When the power goes out – I’m stuck sitting in the dark trying to mark papers until I get frustrated and my head aches (candlelight is hard on these getting-older eyes of mine), or I’m finishing looking up the Zarma words with unfamiliar symbols for Saturday’s Bible study, or I’m washing dishes hoping they’ll look as clean in the daylight as they do under that dreamy flickery glow, and all the while I’m praying that the little ones don’t wake up because the difficulty of rejoining Mr. Sandman increases exponentially when the air seems deader than the inside of a tomb.  I’ve also discovered I sweat buckets at 11:00 at night when working near even the tiniest flame.

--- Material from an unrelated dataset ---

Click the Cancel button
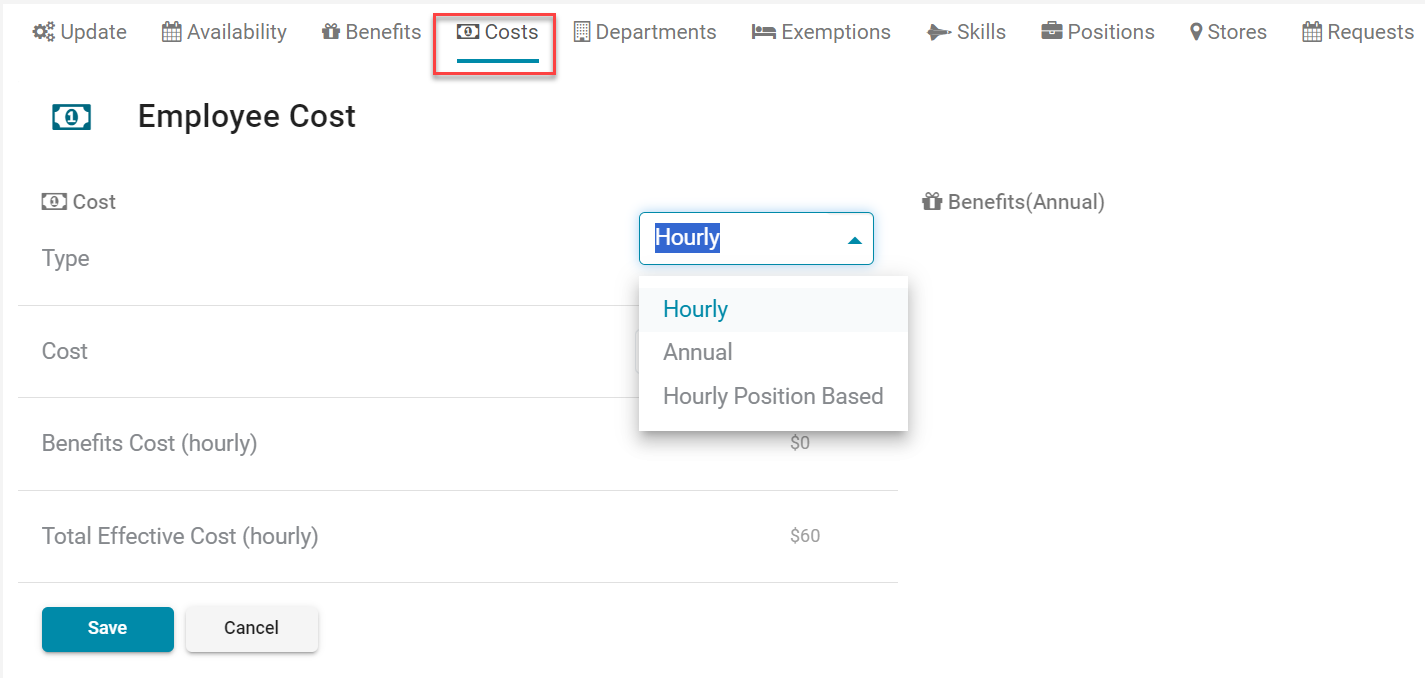1425x678 pixels. click(251, 628)
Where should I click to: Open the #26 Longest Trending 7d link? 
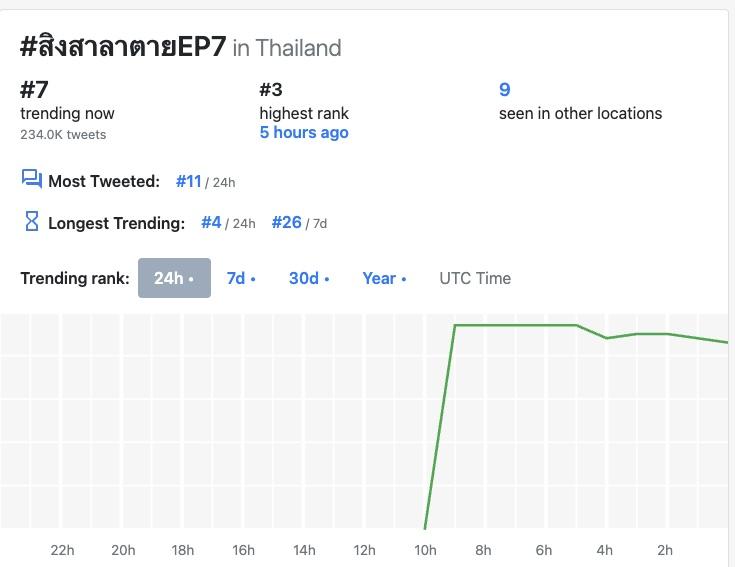287,223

I used to begrudge those who experienced nothing more than a blip when the current sagged or disappeared altogether. I think I’ve gotten past that. I don’t wish they didn’t have one because I don’t, and I certainly understand why they use their generators. If I had one, I’d be using it, too.

EACH time, however, I hear a generator roar into life I’m vehemently reminded of something I’d rather ignore…. or perhaps convicted is more accurate…

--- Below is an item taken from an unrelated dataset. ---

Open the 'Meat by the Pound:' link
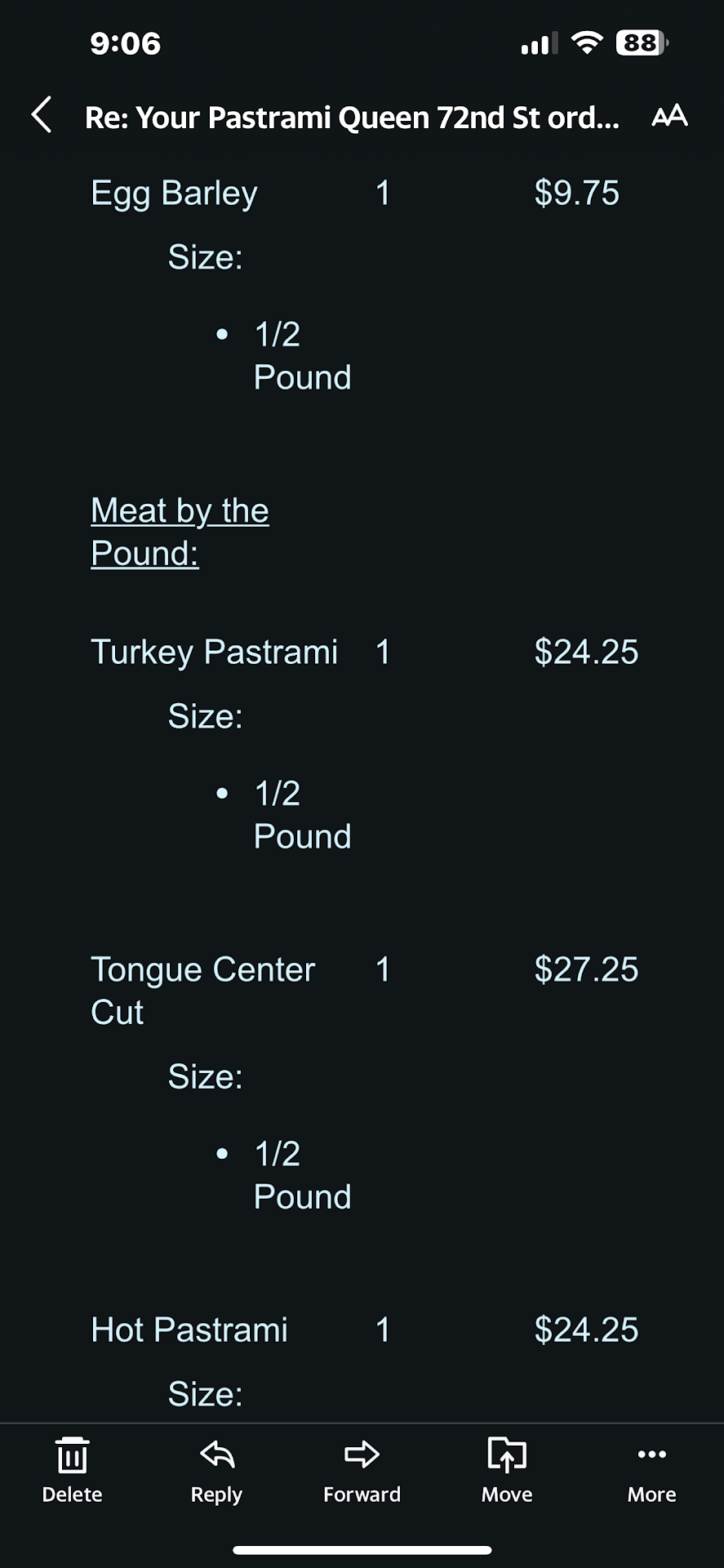724x1568 pixels. click(180, 532)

I balk at the instruction to give thanks in all circumstances, and I see that reality in instant, slow motion replay each time I hear those machines jolt into life. I’m content to growl and complain. In some worldly, twisted way, it brings pleasure of the immediate but temporary kind.

I don’t want to thank the Lord that the local powers that be have once again denied me power.

My father-in-law served for some years in Haiti and tells of visiting a local electric company. Night had fallen, the plant was up on a small mountain outside of town, and he could see the city lights. An employee began pointing out different neighborhoods and then with a sly grin told my father-in-law to watch.


He switched a button; an entire neighborhood went dark. Then he laughed. According to Dad, those guffaws were just shy of the rolling-on-the-floor-laughing-out-loud kind.

I won’t assume something similar goes on here. And I can live and still function adequately with this particular frustration common to the expat experience of life in an impoverished, still-developing locality.

I can also willingly choose to refuse to give thanks.

We’ve had a smattering of power outages in recent days and weeks. More than normal. Each time I hear the neighboring generators roar into life, a still small voice calls to mind my own words: “I don’t want to thank the Lord that the local powers that be have once again denied me any power.” The voice doesn’t stop there, however. It continues, whispering, “It isn’t the electric company denying you power. You’ve done it to yourself, by not choosing gratitude.”

Not only am I stumbling and sweating it out without electricity, I’m also self-rendered powerless spiritually, choosing to be a victim of circumstances when God offers me joy and contentment.

Just like that dude at the electric plant in Haiti, by refusing gratitude, I’m flipping a switch, laughing… and plunging myself and those around me into darkness.

Choosing gratitude, however?

Choosing gratitude siphons any clout out of darkness. It leaves opportunity for vibrating voltage, exhilarating energy, and contagious current.

An electrical stream of thankfulness pulsating powerfully can provide perspective and light for me as well as for those nearby.

William Faulkner noted:

“Gratitude is a quality similar to electricity: it must be produced and discharged and used up in order to exist at all.”

Faulkner was absolutely right…


What, in your life, reminds you of those times you reject a thankful spirit?

 As you celebrate Thanksgiving, not just this week but throughout the year, how are you intentionally producing, discharging and using up gratitude?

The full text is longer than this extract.